Against this background statebuilding took shape within the more specific dynamics of change, none more critical than war. And no single military development was more instrumental in undermining the medieval political order than the invention of gunpowder and its use in cannon. This new technology, as well as personal firearms and oceangoing sailing vessels capable of mounting cannon, revolutionized military tactics and strategy. Cannon rendered castles and knights—the foundation of medieval warfare—obsolete. In place of small militias at the command of nobles and hired mercenaries, state leaders created military forces that relied on full-time paid armies and navies that trained regularly, were barracked separately from citizens, and were provisioned with modern arms. Maintaining this new coercive system was expensive, so regimes were forced to seek increased revenue, which they obtained by imposing new taxes and improving tax collection mechanisms. This demand stimulated the expansion of centralized political controls, principally by improving administrative capacities. The story of statebuilding between 1500 and 1800 evolved in large measure from the interactions among the creation of professional militaries, the adoption of revenue policies to support them, and the establishment of effective bureaucracies to coordinate the modernized military-fiscal complex. As Peter the Great, tsar of Russia (1682–1725), characterized this interaction: “money is the artery of war.” And as Philip Bobbitt observed, the state is a “war-making institution.”6

Charles Tilly, a historical sociologist, offered an important caveat to this process: civic leaders seldom pursue a specific model for building a state; rather, they respond to situations as they arise in the course of managing their immediate civic concerns.7 Rulers periodically confront crises, such as insurrection at home or military threats from rival states. Economic or epidemiological crises may prompt remedial action in the face of adverse circumstances. The system of states not only engendered competition among countries but also diffused new technologies and practices. No large state shunned the acquisition of cannon, for example. Economic and political changes after 1500 generated a host of interest groups that sought favors from state leaders, who recognized the importance of cultivating the support of wealthy inhabitants. Various inducements coaxed rulers to expand their states territorially. An estimated 300 political communities existed in Europe in 1500; that number had dwindled to 30 by the late twentieth century.8 While this brief summary of statebuilding in Europe only skims the surface of a complex history, it suggests factors with a bearing on the governance of America.
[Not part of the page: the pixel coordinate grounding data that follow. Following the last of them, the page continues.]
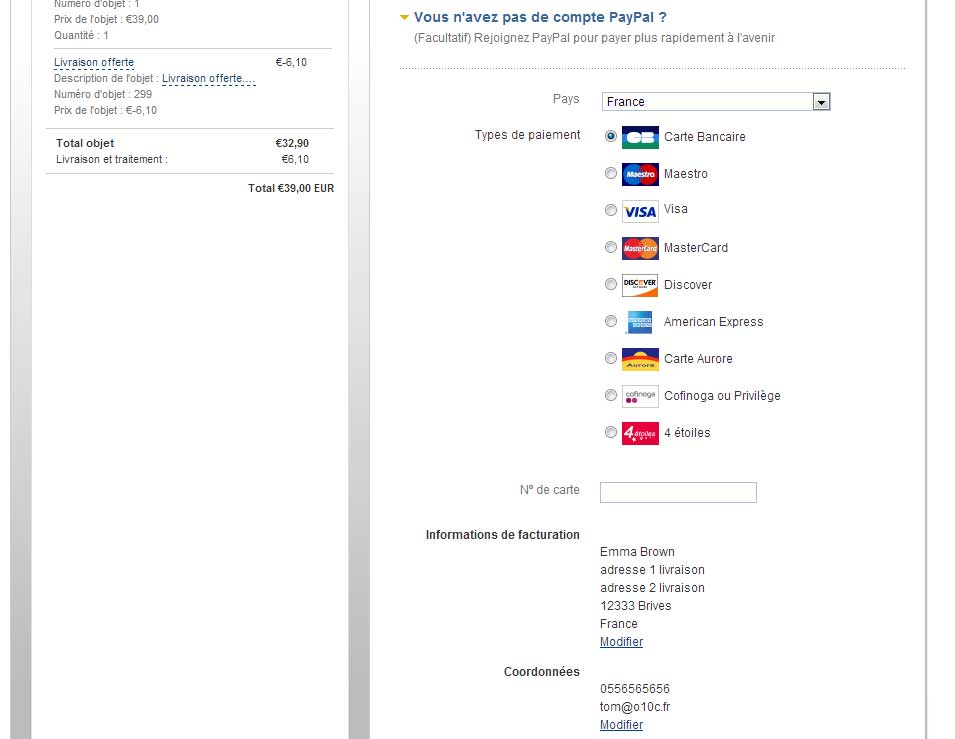Select the American Express radio button
Screen dimensions: 955x739
click(611, 321)
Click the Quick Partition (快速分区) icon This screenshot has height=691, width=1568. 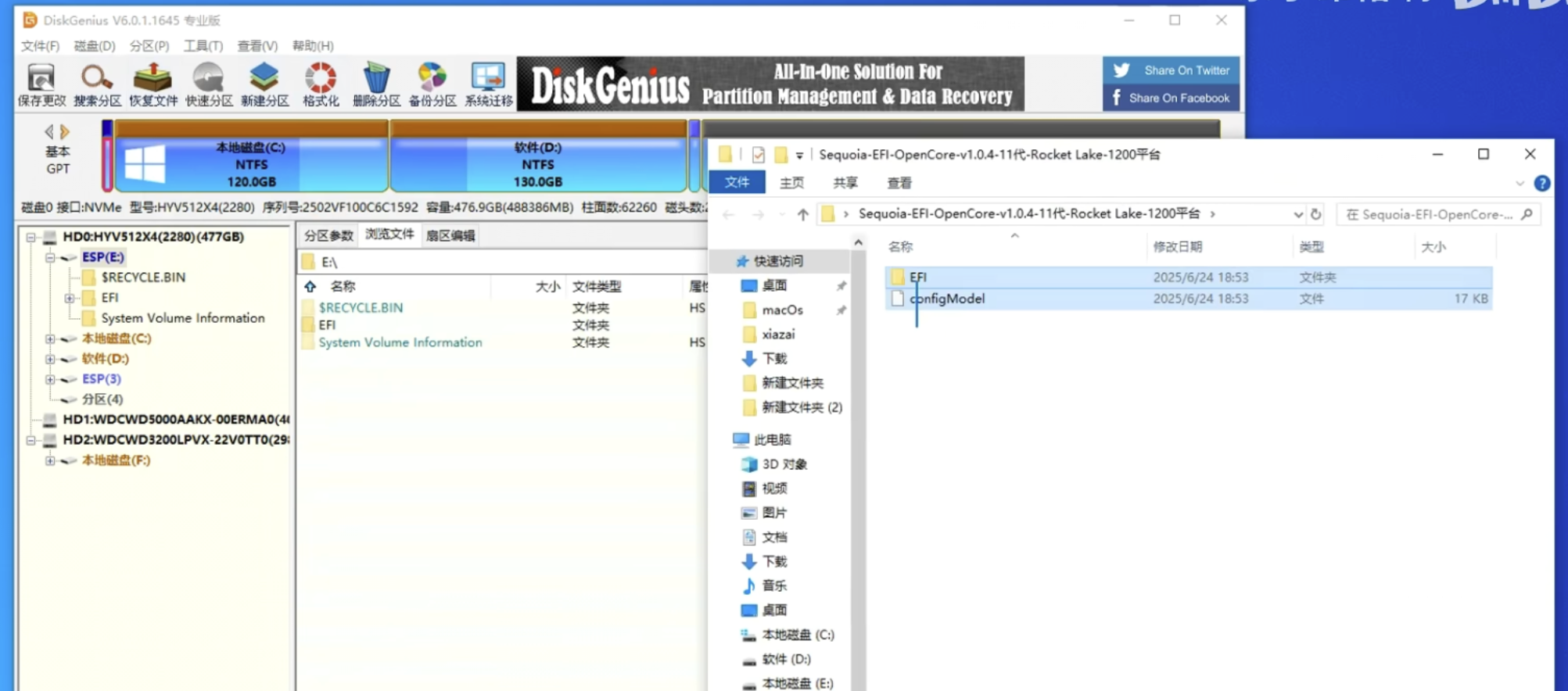(209, 84)
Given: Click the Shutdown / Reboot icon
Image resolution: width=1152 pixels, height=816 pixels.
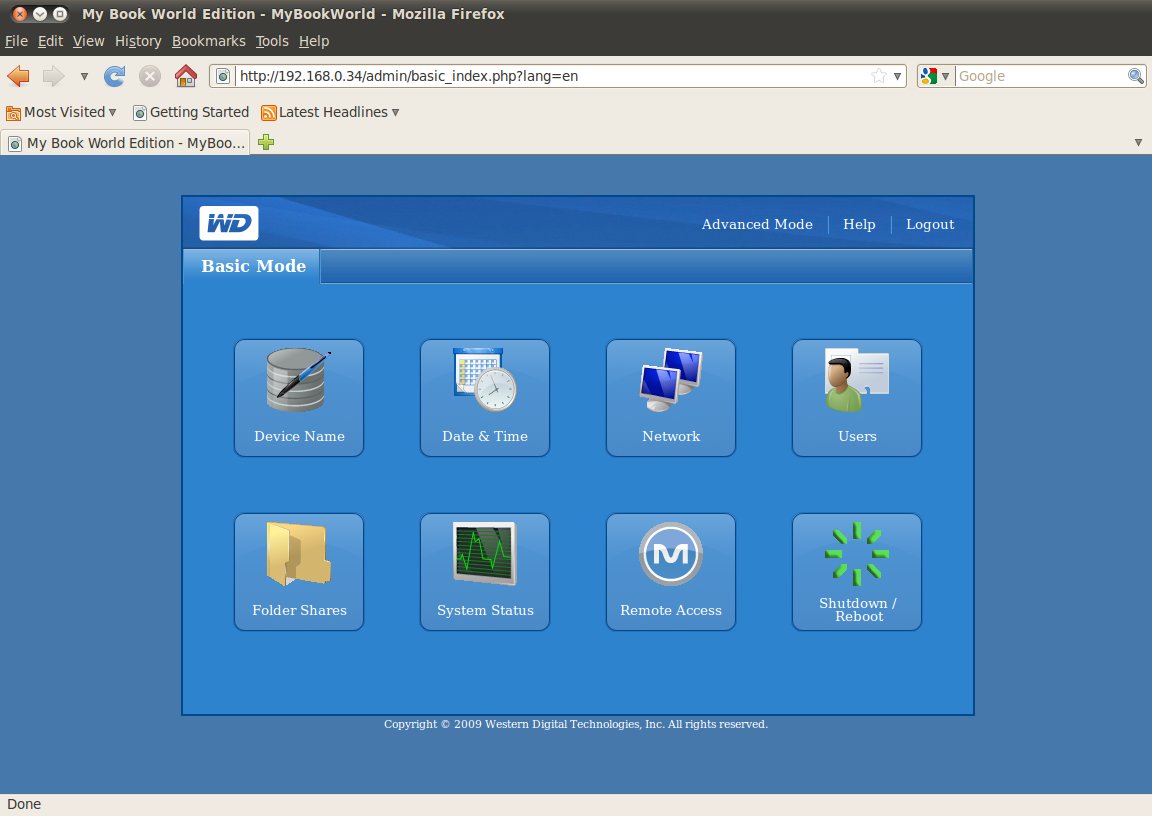Looking at the screenshot, I should tap(856, 571).
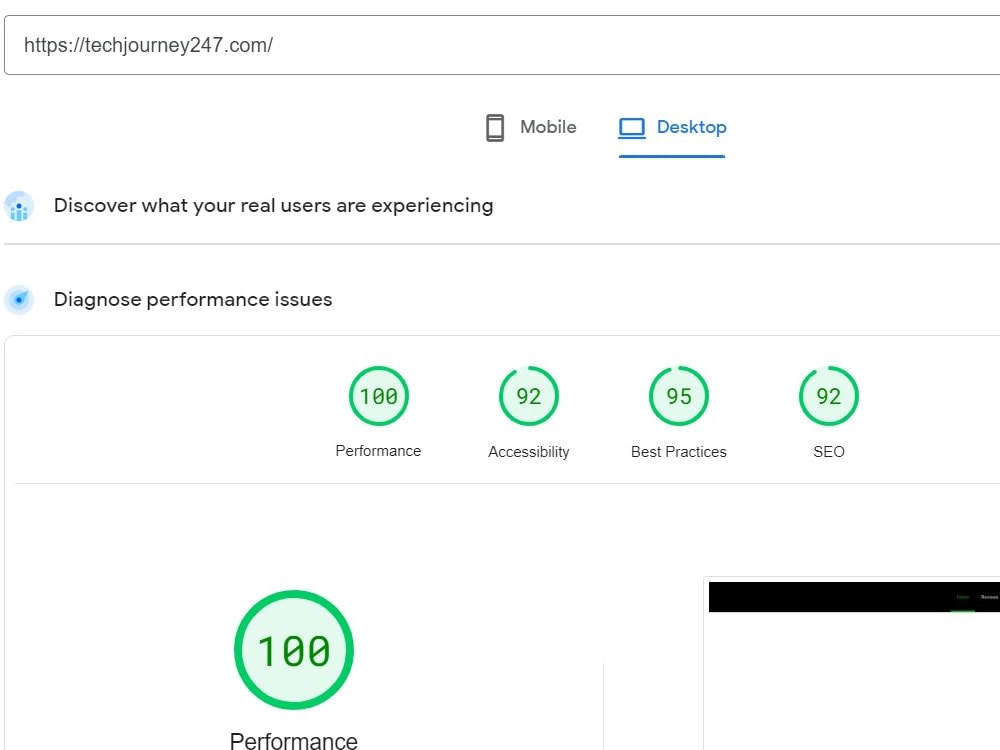Select the Best Practices 95 score gauge

pos(678,395)
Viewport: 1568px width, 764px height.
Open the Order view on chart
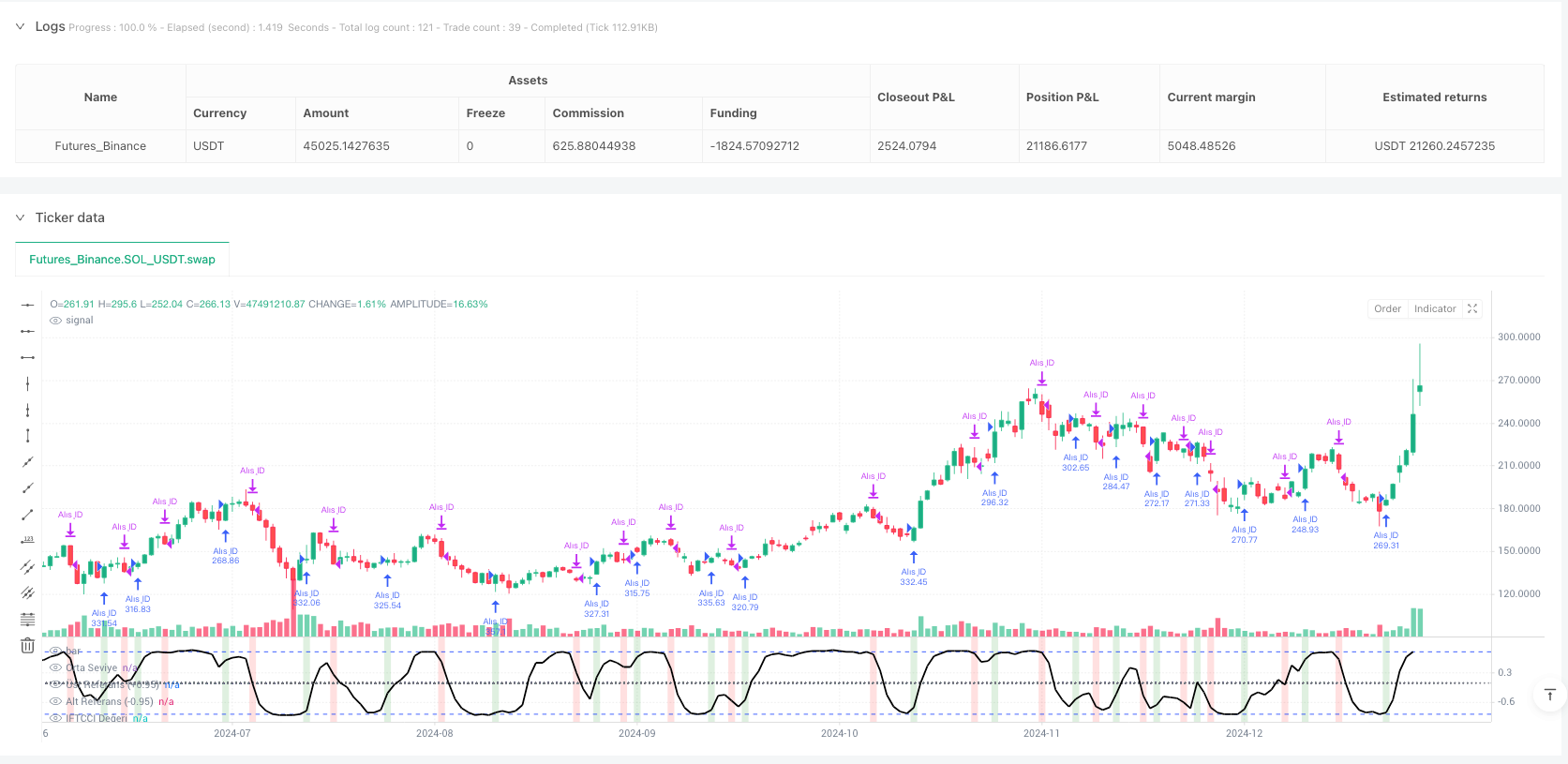[x=1387, y=308]
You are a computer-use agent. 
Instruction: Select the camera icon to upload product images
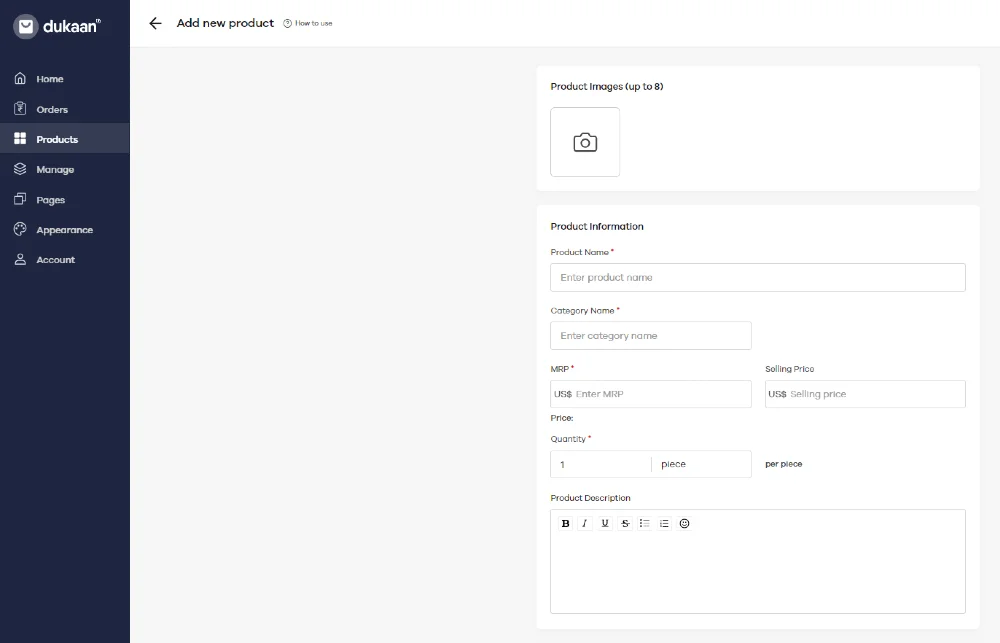tap(585, 141)
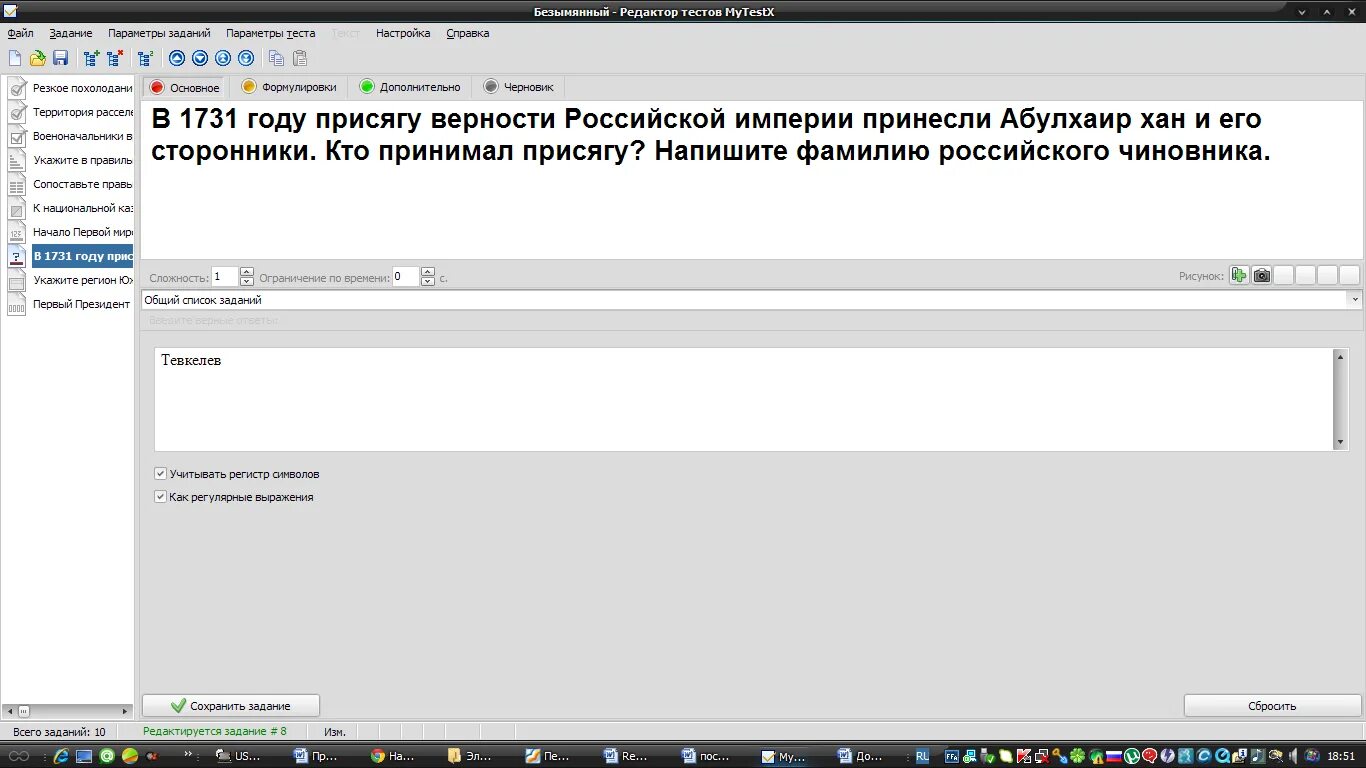Viewport: 1366px width, 768px height.
Task: Open the 'Параметры теста' menu
Action: (x=270, y=32)
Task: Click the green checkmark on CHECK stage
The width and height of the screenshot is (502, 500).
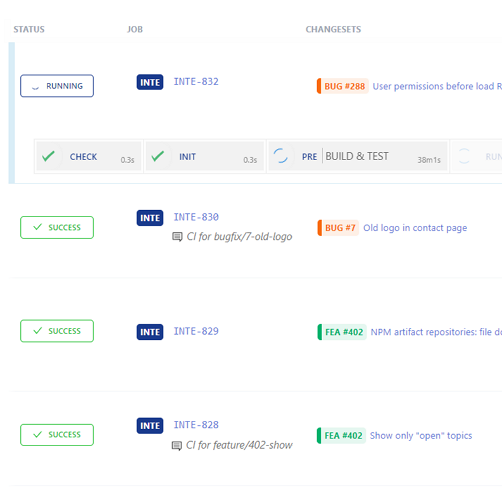Action: 48,156
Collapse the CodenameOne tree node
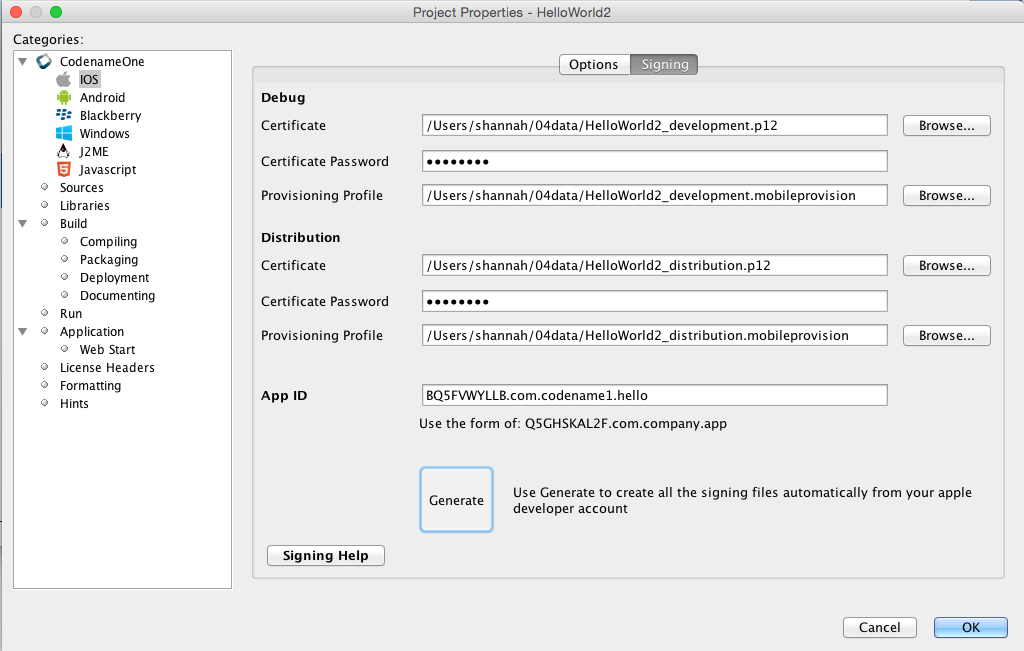Screen dimensions: 1024x651 (x=23, y=62)
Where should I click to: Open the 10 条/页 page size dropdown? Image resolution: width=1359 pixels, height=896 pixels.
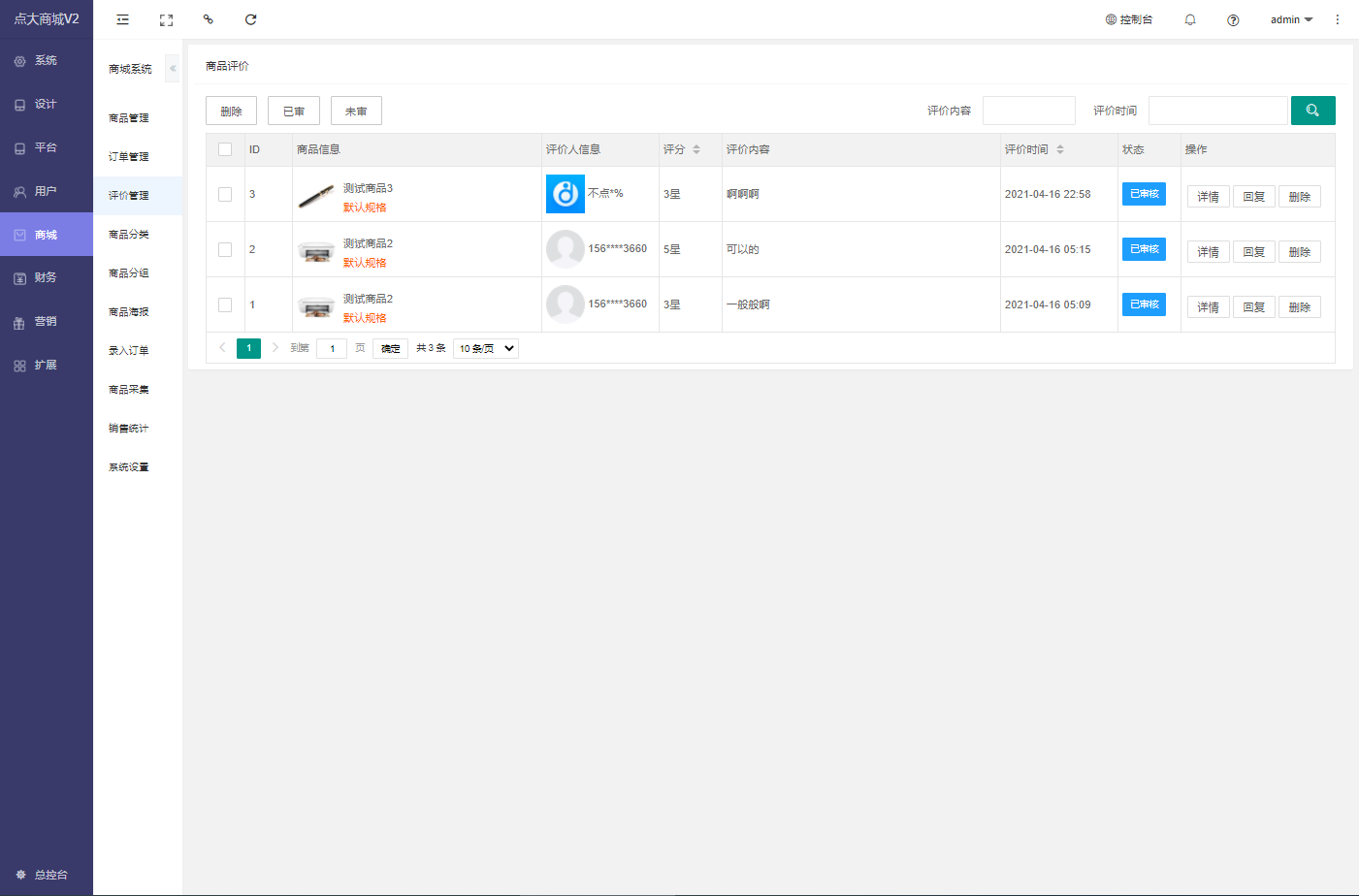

DIMENSIONS OF AMERICAN STATEBUILDING

Although modern states exhibit some similarities, each has its own history and cultural makeup. These distinctions were especially important for state-building in the United States during the long nineteenth century. To orient this analysis, I have selected five major contextual influences that can be thought of as “causes,” in the sense that they identify conditions that affected historical development: geography, war and military power, economic development, identity, and political capacity. While there is no airtight historical model that explains American statebuilding, the identification of major causal influences establishes references on which to base conjecture and explanation.9

Geography

Modern states are territorially defined. Their boundaries demark an area over which a governing regime claims sole jurisdiction. Territory, of course, encompasses the physiographic, socioeconomic, and political attributes of its space. The spatial reach of the United States grew rapidly and extensively in its first seventy years, spanning North America from east to west. This huge continental mass endowed the American state with a diverse topography ranging from coastal plains to broad grasslands to towering mountains, many deep-water harbors, an array of lengthy navigable waterways, and a rich storehouse of natural resources. As settlers built towns and cities, they developed these natural resources and established pathways of commerce, giving rise to regional cultures. By the last decades of the long nineteenth century the reach of American society not only stretched across the continent but also extended outward, notably into the Caribbean and the Pacific.

Geography may not be destiny, but it clearly plays a role in shaping human societies. America’s geographic endowment had a major impact on the country’s economic growth, its diplomatic outlook, and its cultural orientation. Traversing numerous climatic zones and physiographic regions, the American landmass contained topography suitable for a wide variety of agricultural and extractive activities. Seacoasts and coastal harbors, networks of rivers, and numerous lakes served as major transportation arteries. The thousands of miles of seacoast from Maine to the Gulf of Mexico and along the Alaskan shore and the Pacific coast from the Strait of Juan de Fuca to San Diego Bay supported fishing industries and safe harbors for maritime commerce. A long list of mineral and natural resources made American real estate especially valuable and valued.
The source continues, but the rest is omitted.